L’article unique de cette proposition de loi supprime la possibilité de déroger au délai d’un mois entre le dépôt du dossier d’information et le dépôt de la demande d’autorisation d’urbanisme, et rend obligatoire la fourniture par l’opérateur d’une simulation de l’exposition aux champs électromagnétiques générée par l’installation.
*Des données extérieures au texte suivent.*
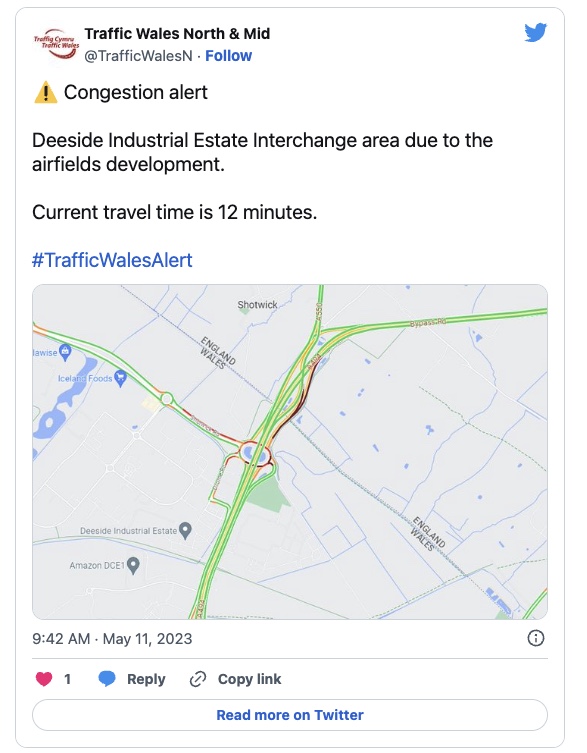
Task: Open the #TrafficWalesAlert hashtag
Action: [x=112, y=260]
Par ailleurs, il oblige l’opérateur à fournir un rapport sur les potentiels risques environnementaux de l’installation, et garantie l’établissement d’une enquête publique préalablement à la demande d’autorisation d’urbanisme.

 

 


proposition de loi

Article 1er

L’article L. 34‑9‑1 du code des postes et des communications électroniques est ainsi modifié :

1° À la fin de l’alinéa 6, les mots « sauf accord du maire ou du président de l’intercommunalité sur un délai plus court » sont supprimés ;

2° La première phrase de l’alinéa 11 est ainsi modifiée :

a) Après le mot : « comprend », les mots « , à la demande du maire, » sont supprimés ;

b) Sont ajoutés les mots » ainsi qu’un rapport sur les potentiels risques environnementaux, pour la faune et la flore notamment, liés à l’installation » ;

3° Après l’alinéa 12, il est inséré un alinéa ainsi rédigé :

« Les installations mentionnées au B et au C du présent II font l’objet d’une enquête publique telle que mentionnée à l’article L. 123‑1 du code de l’environnement. »

Article 2

La charge pour les collectivités territoriales est compensée à due concurrence par la majoration de la dotation globale de fonctionnement et, corrélativement pour l’État, par la création d’une taxe additionnelle à l’accise sur les tabacs prévue au chapitre IV du titre Ier du livre III du code des impositions sur les biens et services.